━━━ Passage to read ━━━

Possible to manually change "Active SOC Limit" on Victron

Hi Guys

Is it possible to manually change the Active SOC Limit on a Victron?

Reason I ask is that we’ve had a few cloudy days so my SOC limit has gone up to 40% but there are clear skies ahead so I’d like to drop this back down to 20% if possible. I would imagine that it is possible via SSH on the command line but haven’t been able to find any documentation on it.

Thanks

I “think” what you can do is just use the “without battery life” option while in summer time.

I’ve used the “without battery life” option a few times. For me it works better, because I’m willing to actively manage my system. If I dropped down to 30% (my min SoC) I don’t want the PV to be used to charge the battery first up to 38% before using it in the house, because I know I have way more PV than I need, so whatever I purchased from Eskom during that 5% goes to waste because I can’t put it back.

━━━ Data block ━━━

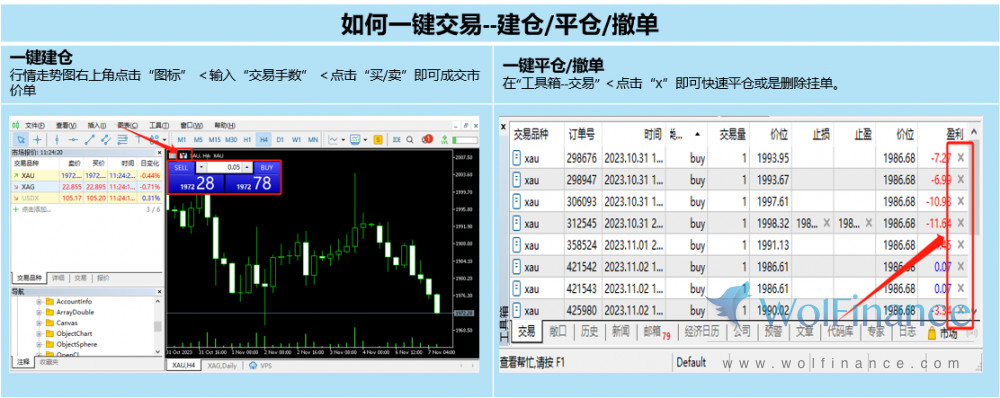The height and width of the screenshot is (398, 1000).
Task: Click the 0.05 lot volume field
Action: coord(225,167)
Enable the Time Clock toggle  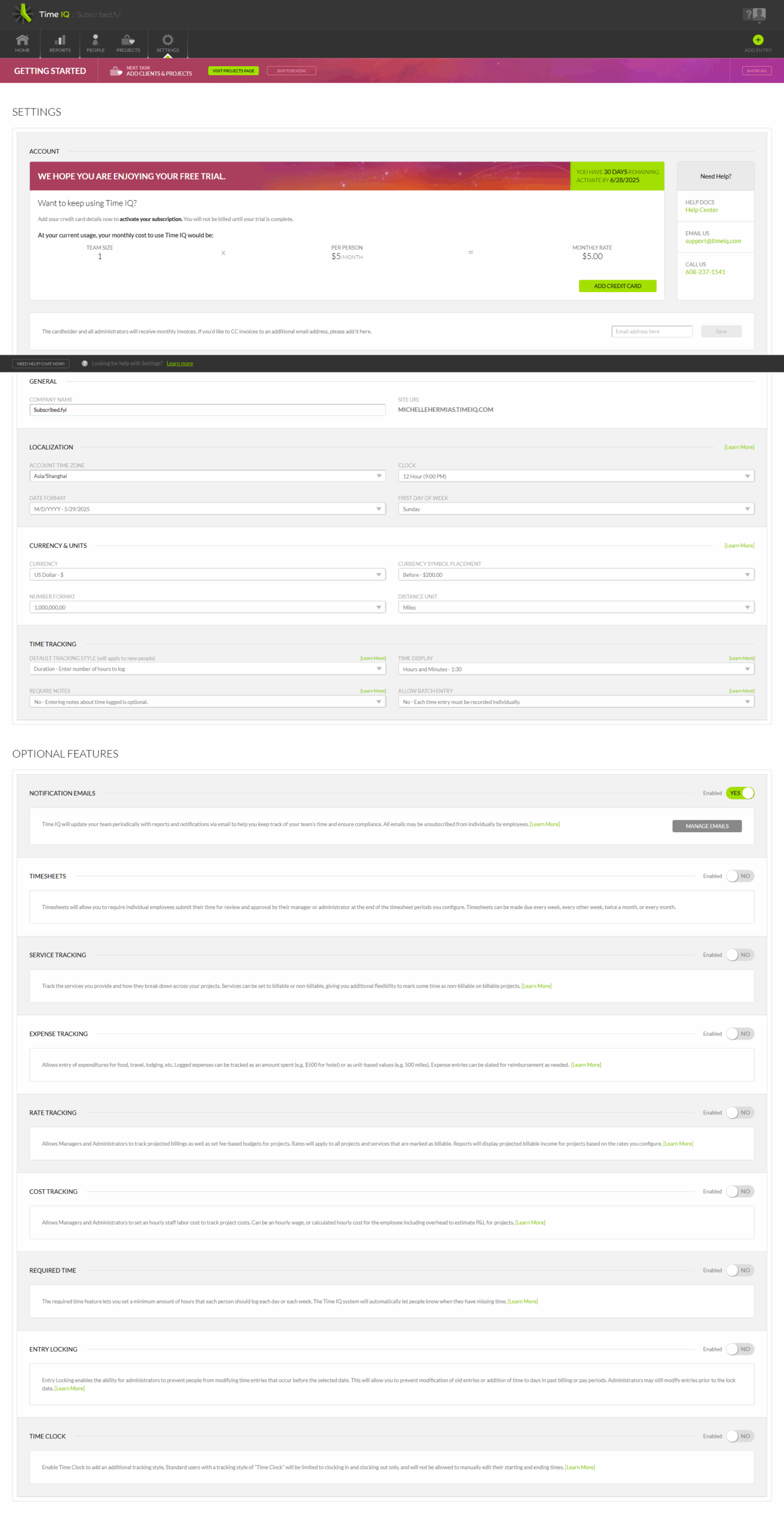click(739, 1436)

━━━

▶ [Task to complete]: Reproduce the Victron forum thread verbatim, from "Is it possible" up to and including "documentation on it.".

▶ [The output]:
Is it possible to manually change the Active SOC Limit on a Victron?

Reason I ask is that we’ve had a few cloudy days so my SOC limit has gone up to 40% but there are clear skies ahead so I’d like to drop this back down to 20% if possible. I would imagine that it is possible via SSH on the command line but haven’t been able to find any documentation on it.